Beginner’s Guide to Trail Running

by | Feb 15, 2021

Do you like running, but also walking your local trails or climbing a hill?

Are you bored with “pounding the pavement” on your morning or afternoon run?

Do you want to avoid hip, knee or achilles pain from your previous running efforts?

 

If so, trail running could be for you! Before you don your runners and hit your local trails, though, read our five trail tips to ensure the experience is a good one:

1. The right tool for the job: Trail running means your feet and ankles are constantly adjusting to the varying terrain. This is quite different to running in a straight on hard surfaces (bike path, footpath or road) and you may have noticed that trail runners look different! Where a “normal” running shoe only really needs to deal with forward and backward forces, a trail runner undergoes a lot of lateral and twisting forces. Trail running shoes are therefore sturdier and heavier but you will appreciate the difference when the trail gets rough!

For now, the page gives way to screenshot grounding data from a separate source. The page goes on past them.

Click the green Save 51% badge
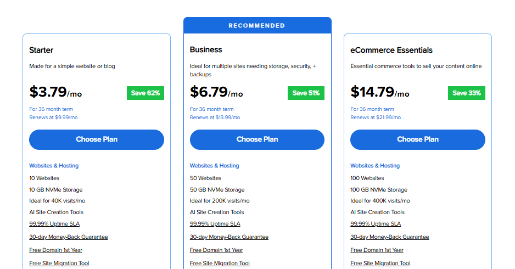The image size is (515, 269). click(306, 93)
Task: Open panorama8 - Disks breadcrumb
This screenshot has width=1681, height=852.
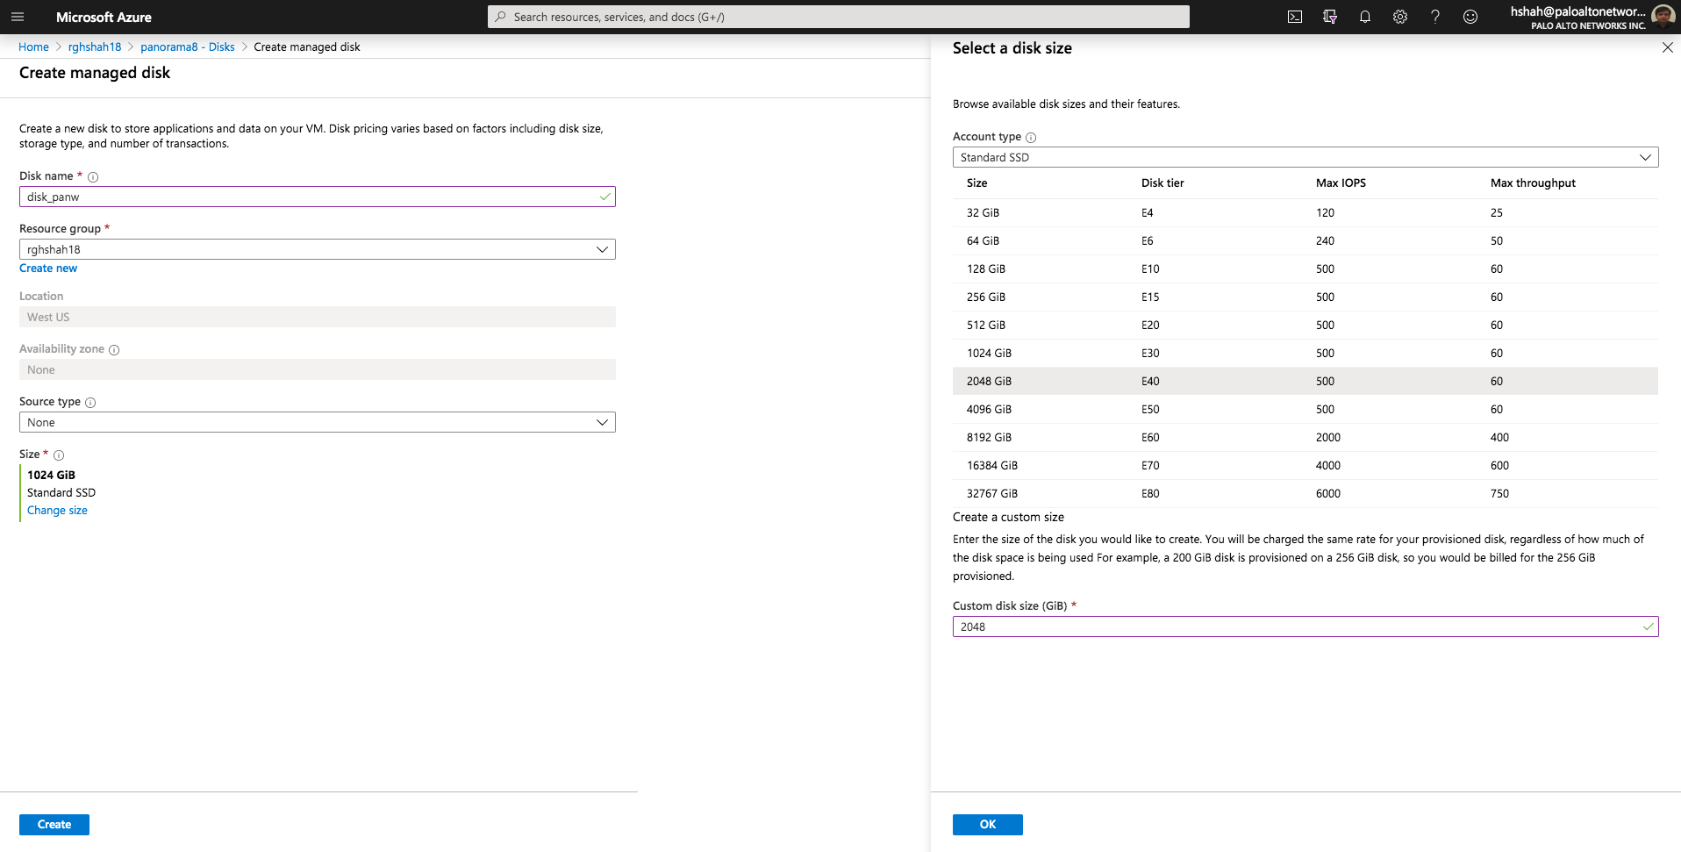Action: click(187, 47)
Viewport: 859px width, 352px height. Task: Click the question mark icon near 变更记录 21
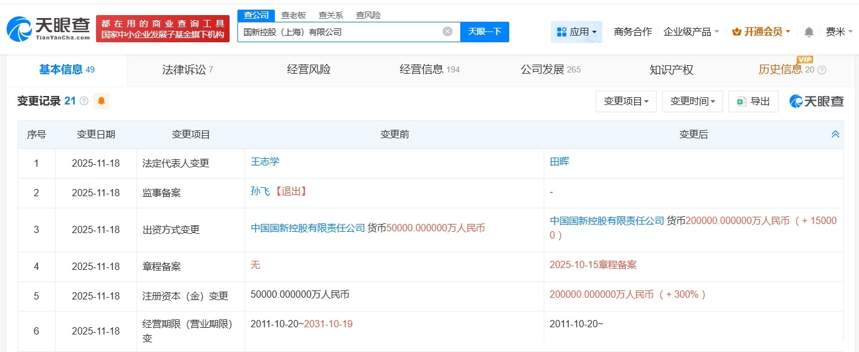83,101
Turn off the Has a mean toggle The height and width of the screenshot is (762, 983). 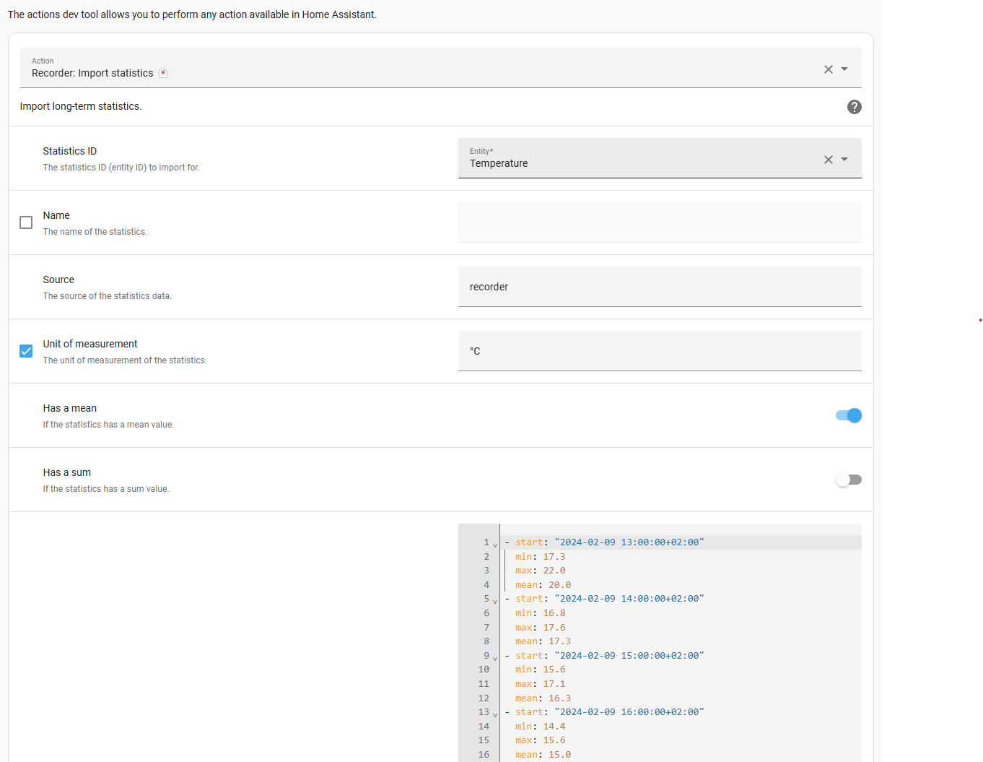pos(849,415)
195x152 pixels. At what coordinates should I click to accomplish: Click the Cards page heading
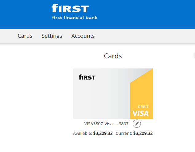coord(113,56)
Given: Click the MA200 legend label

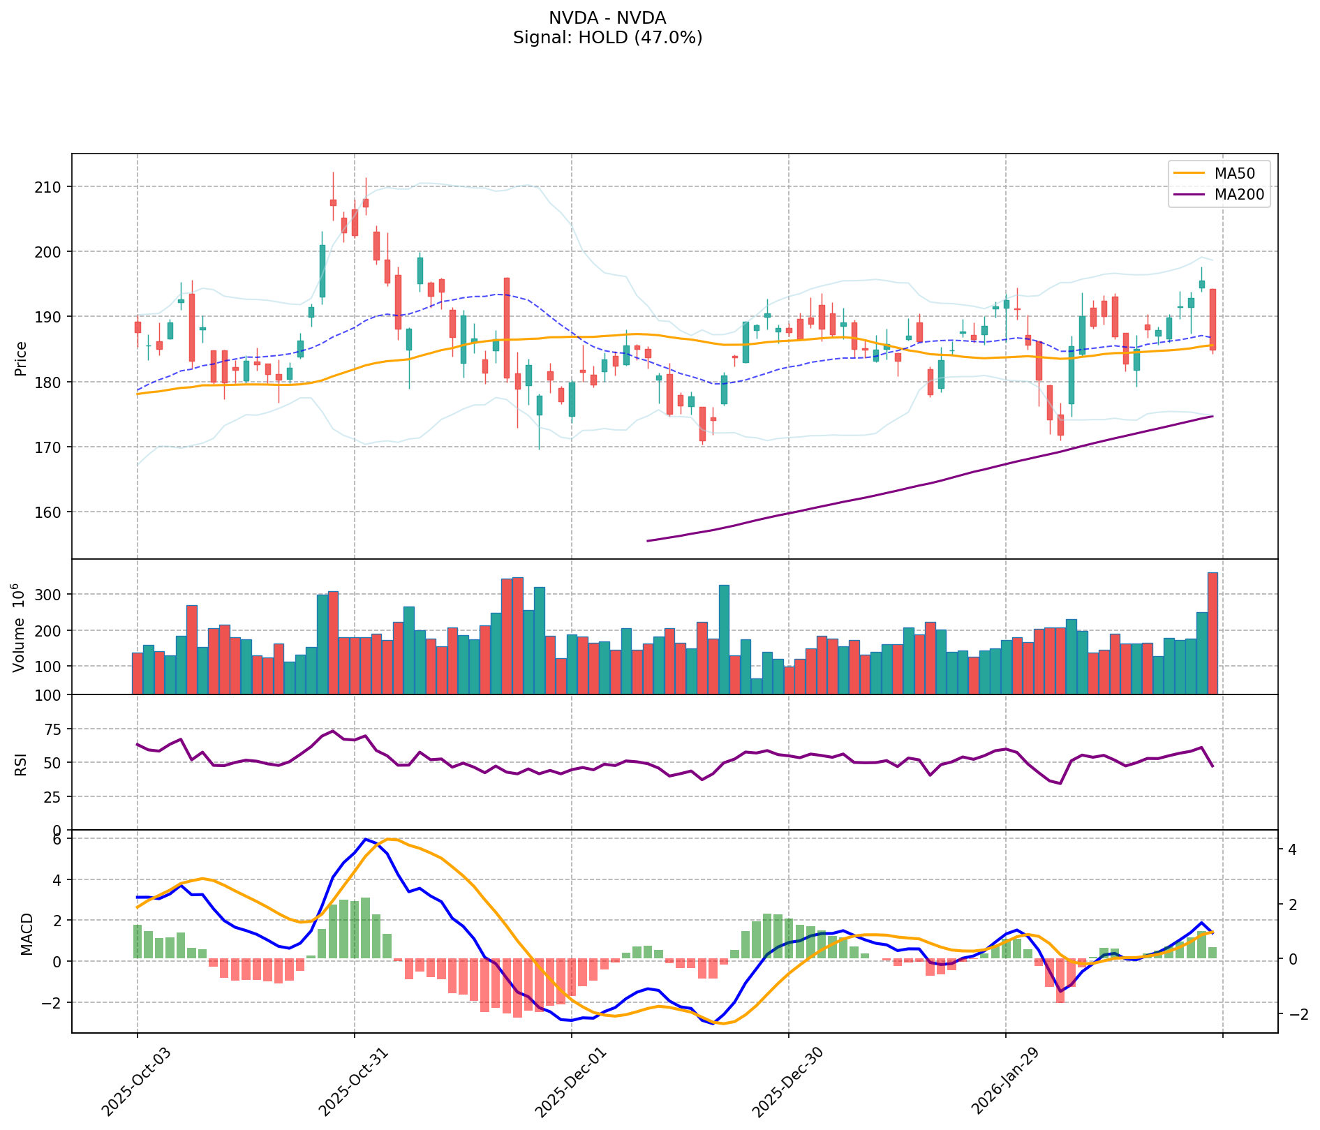Looking at the screenshot, I should (x=1239, y=195).
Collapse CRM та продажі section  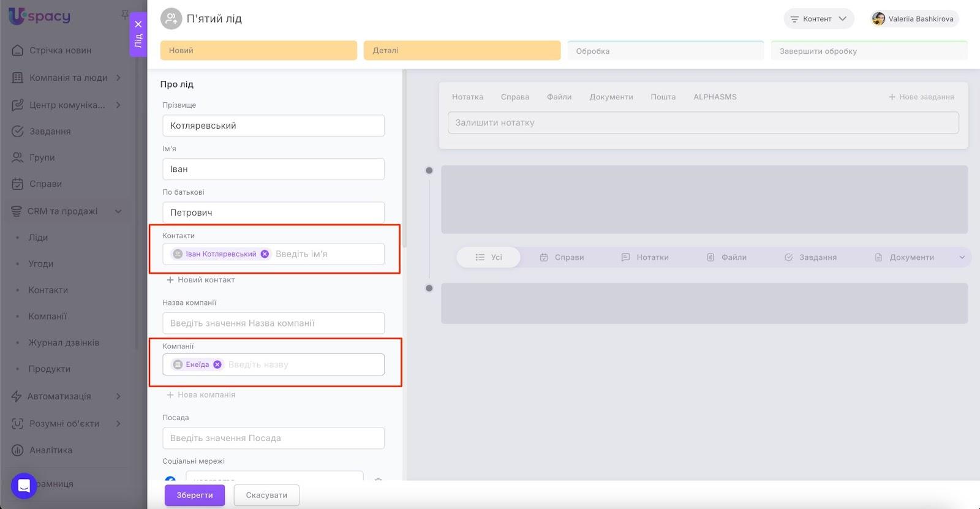click(x=118, y=211)
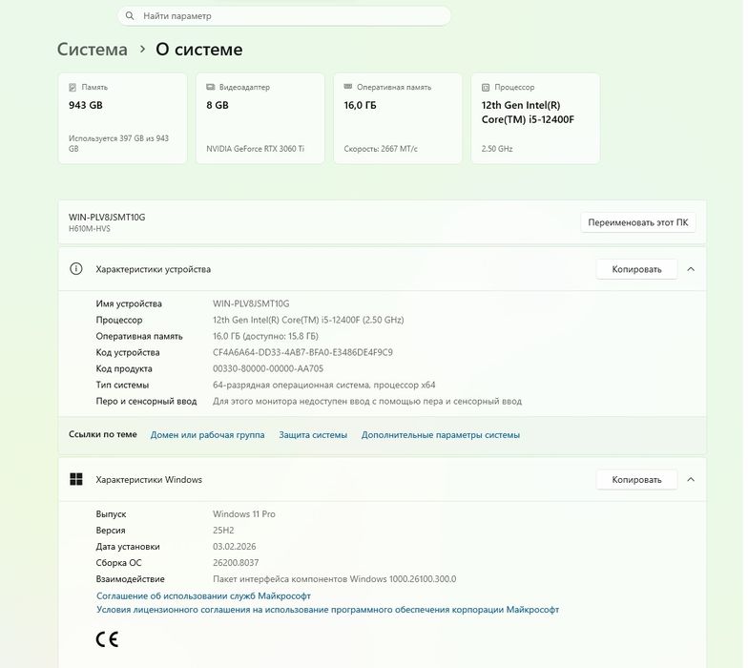Click the Процессор card icon
The width and height of the screenshot is (748, 668).
(487, 87)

2. Don’t compare apples with oranges on pace: Even if you are running fairly level trails (alongside a river, around the base of a hill) your pace will likely be slower compared to road running. All those little extra movements you make when trail running have an effect on your pace, so don’t compare apples with oranges and beat yourself up about your pace on strava after a trail run.

3. Watch your temperature: Depending on where your local trails are, you may find you feel hotter after a trail run compared to a road run. Once you start running uphill you’re moving slower and there’s less airflow moving past you to cool down. Combine that with the fact that many hilltops have few trees and you may find yourself over-heating a little. If you’re feeling hotter than usual after a trail run, make sure you re-hydrate over the next 2-3 hours – aim to consume at least one litre of water in that period, even if you don’t really feel like it.

4. Mind your step: Running down a rocky slope is tricky business! Where you might be able to gain speed on the downhills on the road or bike path, you may have to slow down on the trails to make sure you get your footing right and don’t end up with a sprained ankle. Trust that you will still be getting a workout and think of the benefits in terms of strengthening up your ankles!

5. Feel better the next day: One of the advantages of trail running is that it reduces some of the excessive repetitive forces of road running that can lead to injuries like shin splints, knee pain and achilles tendon pain. The variability in surface and therefore muscle activity means you are sharing the load among more muscles and so any single muscle or area is not being stressed as much. This often means you have less soreness the day after a trail run, which may be one of the factors that keeps you coming back, along with the great views, finding some solitude and generally feeling like you’ve been on an adventure!